Given data –
******************************
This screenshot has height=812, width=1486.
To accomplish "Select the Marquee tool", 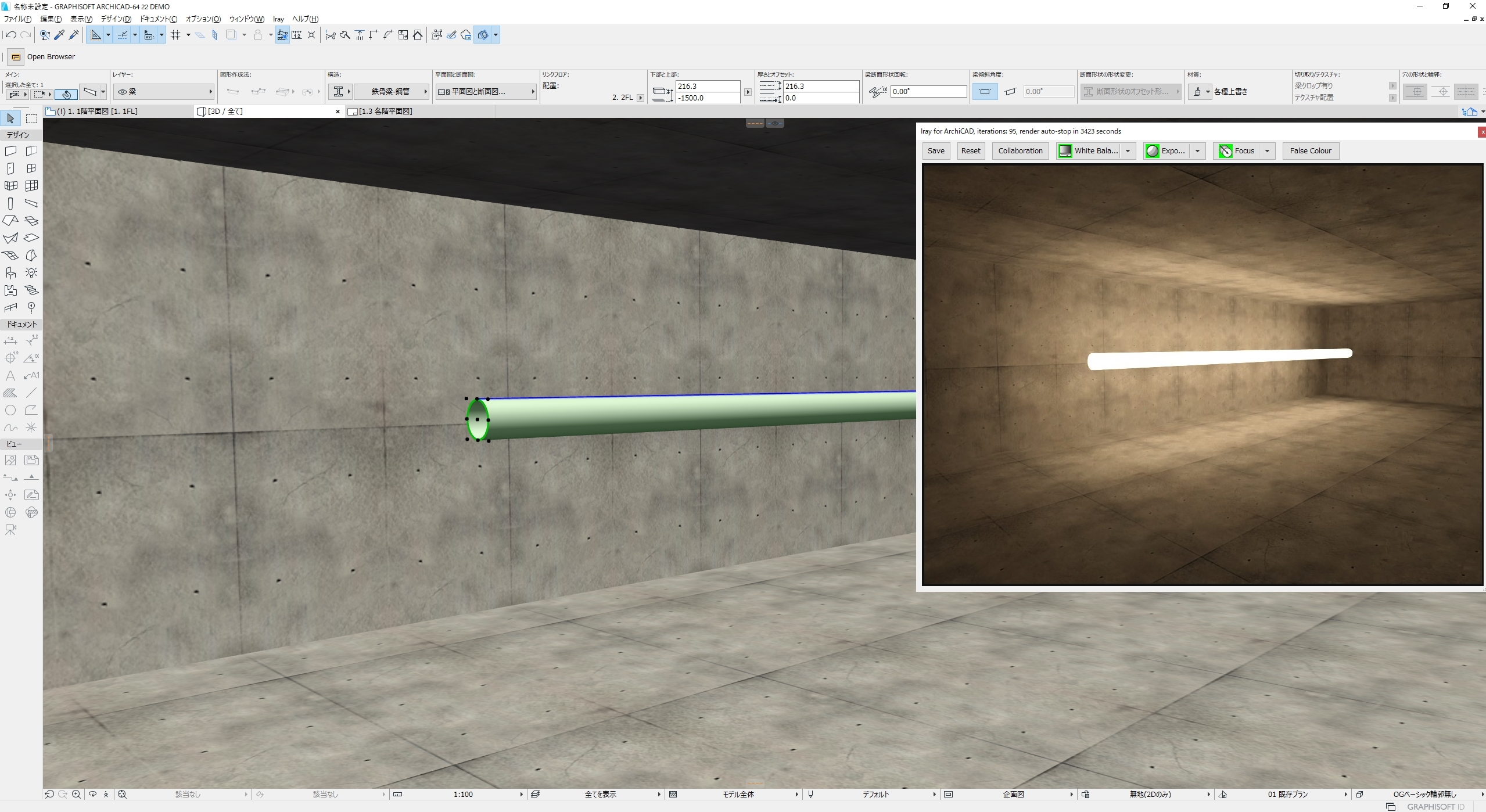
******************************
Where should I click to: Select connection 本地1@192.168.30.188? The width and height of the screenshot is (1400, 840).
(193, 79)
******************************
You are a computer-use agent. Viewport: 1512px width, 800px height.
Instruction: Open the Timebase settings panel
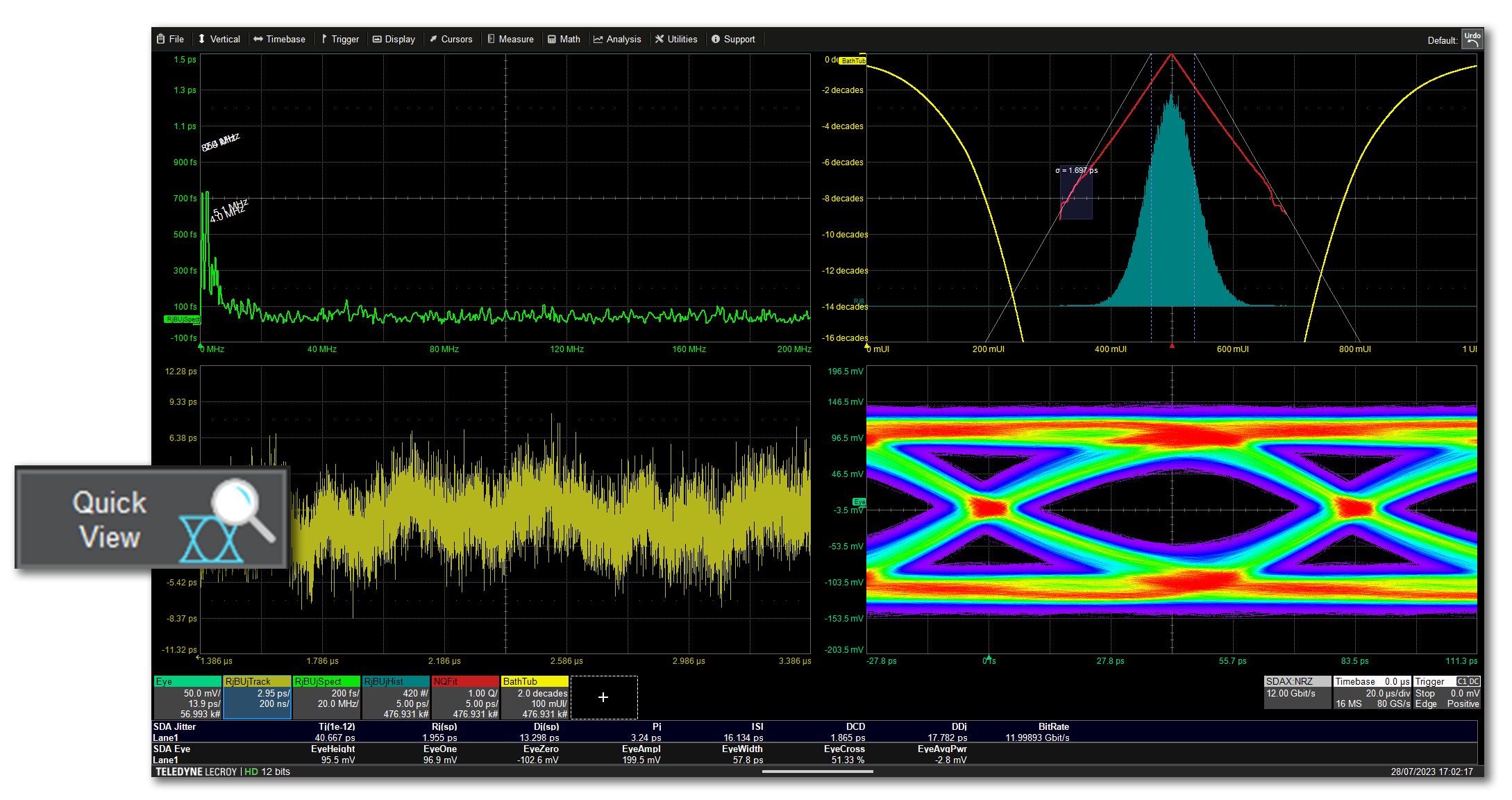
******************************
Task prompt – Using the entries above, repeat only the lines from the one containing "You are a computer-use" through the one containing "Instruction: Open the Timebase settings panel", end lines included.

Finished task –
You are a computer-use agent. Viewport: 1512px width, 800px height.
Instruction: Open the Timebase settings panel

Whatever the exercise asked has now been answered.